“In Kenya, youth are getting inspired by people who have gone higher up. When you see somebody with a gold medal you feel happy,” says David Rudisha to Y.B. Sarangi.

O ff the track, he is a thorough gentleman and a soft-spoken human being. On it, he is a tough competitor and a ruthless performer.

Kenya’s David Rudisha, the first man to run the 800m in less than 1:41 (1:40.91) on his way to winning gold in the London Olympics, has established himself as the king of the half mile.

Rudisha, who had set two new World marks within a gap of a week in 2010, now holds the top three world records on the all-time list in the 800m. In fact he holds six out of the top 10 marks on the all-time list.

Rudhisha was in Delhi to promote the Airtel Delhi half-marathon on September 30. During his packed schedule, the World and Olympic champion found some time to talk to Sportstar about how he overcame stiff opposition to win the “greatest ever 800m race.” He also revealed how far he could stretch himself. Excerpts:

Question: Winning an Olympic title with a world record is phenomenal. Did you plan it or did it just happen?

Answer: I can say that I was not really planning to break the world record in the Olympics. I knew that it might be possible to do that because of my shape at that moment and my coach thought that I could make it possible because of my training (for the Games). I knew I could go under 1:42, at least 1:41. But I was surprised that the world record was possible even without a pace-setter.

You did the front-running. Were you confident of maintaining that pace?

In the camp I was very confident. I was doing 1:40. I knew I could do that with a pace-setter. But alone I felt that I could do at least 1:41. I knew if I could do that I am going to take the others out of their comfort zone and probably win comfortably. It was a historic race. Coming down the straight, everybody did push me.

Whom did you expect to pose the biggest challenge in London? Was it Mohammed Aman (Ethiopia) or Abubaker Kaki (Sudan)?

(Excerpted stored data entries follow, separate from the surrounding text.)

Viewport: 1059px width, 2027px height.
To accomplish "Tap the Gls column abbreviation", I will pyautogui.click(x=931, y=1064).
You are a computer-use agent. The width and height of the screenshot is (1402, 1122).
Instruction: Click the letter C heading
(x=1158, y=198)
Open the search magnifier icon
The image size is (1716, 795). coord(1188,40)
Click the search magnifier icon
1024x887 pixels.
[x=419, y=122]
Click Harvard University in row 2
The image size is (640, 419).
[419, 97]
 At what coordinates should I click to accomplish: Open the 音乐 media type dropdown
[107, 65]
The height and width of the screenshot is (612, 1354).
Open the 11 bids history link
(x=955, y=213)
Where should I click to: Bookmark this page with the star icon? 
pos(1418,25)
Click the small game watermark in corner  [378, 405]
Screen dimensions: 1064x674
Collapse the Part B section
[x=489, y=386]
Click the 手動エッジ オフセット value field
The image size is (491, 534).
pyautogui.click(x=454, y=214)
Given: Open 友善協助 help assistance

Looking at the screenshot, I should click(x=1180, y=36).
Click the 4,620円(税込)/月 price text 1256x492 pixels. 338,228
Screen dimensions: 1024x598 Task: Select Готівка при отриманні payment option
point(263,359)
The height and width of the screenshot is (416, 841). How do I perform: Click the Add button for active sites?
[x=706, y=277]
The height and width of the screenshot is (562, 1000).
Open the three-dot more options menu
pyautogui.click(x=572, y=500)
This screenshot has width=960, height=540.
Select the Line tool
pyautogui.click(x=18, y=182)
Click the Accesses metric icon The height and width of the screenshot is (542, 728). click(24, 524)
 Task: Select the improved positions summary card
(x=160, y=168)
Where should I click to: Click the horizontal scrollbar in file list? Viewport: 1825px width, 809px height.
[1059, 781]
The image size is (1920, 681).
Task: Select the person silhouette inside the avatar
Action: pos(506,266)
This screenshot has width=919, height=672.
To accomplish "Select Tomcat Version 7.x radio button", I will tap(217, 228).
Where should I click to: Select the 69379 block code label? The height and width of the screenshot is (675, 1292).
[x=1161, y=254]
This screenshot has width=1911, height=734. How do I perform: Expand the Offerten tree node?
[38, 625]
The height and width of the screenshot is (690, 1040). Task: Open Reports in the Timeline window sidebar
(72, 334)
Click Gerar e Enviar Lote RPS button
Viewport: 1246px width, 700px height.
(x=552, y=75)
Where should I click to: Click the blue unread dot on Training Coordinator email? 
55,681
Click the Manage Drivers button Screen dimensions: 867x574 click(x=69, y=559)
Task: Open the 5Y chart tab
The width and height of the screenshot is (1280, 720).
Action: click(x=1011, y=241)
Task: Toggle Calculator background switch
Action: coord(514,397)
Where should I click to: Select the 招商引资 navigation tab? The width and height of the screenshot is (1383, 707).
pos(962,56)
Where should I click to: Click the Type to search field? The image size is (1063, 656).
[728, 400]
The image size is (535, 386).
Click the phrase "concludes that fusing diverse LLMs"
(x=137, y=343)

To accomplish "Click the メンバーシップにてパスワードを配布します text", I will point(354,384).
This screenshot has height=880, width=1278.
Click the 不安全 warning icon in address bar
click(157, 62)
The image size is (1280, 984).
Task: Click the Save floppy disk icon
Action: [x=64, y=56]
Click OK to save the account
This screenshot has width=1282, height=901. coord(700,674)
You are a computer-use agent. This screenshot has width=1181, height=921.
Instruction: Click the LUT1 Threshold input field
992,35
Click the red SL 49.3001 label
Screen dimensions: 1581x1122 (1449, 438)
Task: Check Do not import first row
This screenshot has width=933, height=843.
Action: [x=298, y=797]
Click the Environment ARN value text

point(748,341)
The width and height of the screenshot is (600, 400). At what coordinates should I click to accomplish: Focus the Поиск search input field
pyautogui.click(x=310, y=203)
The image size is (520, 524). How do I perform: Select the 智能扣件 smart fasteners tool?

There were so many youngsters. We had not raced together before. There was (Timothy) Kitum, (Njel) Amos. We had not competed in any race. And Aman was also there. Even (Duane) Solomon (USA), and I had raced only a few times before.

But I was not thinking about the other guys. I was thinking about my own race which was very important. I am a front-runner and will not want to think about someone who is behind me.

Q: Did you expect Amos and your team-mate Kitum to finish in the top three?

Kitum was looking good. Amos was also looking good. I was expecting Aman, Kaki or Amos. They were looking strong in the semifinals. Of course, I was expecting this youngster from Kenya (Kitum) to get a good position, probably a fourth place. I told him ‘I am pushing this final and I want to do something like 1.41. Some of the athletes may try to stay with me throughout the race and some of them may not be able to handle the pressure.

So, you just come with a comfortable pace and then in the last 200 be even stronger. If they try to keep my pace, they will die there in the last 150.’ And that’s exactly what happened. Aman and Kaki followed my pace and that finished the other guys.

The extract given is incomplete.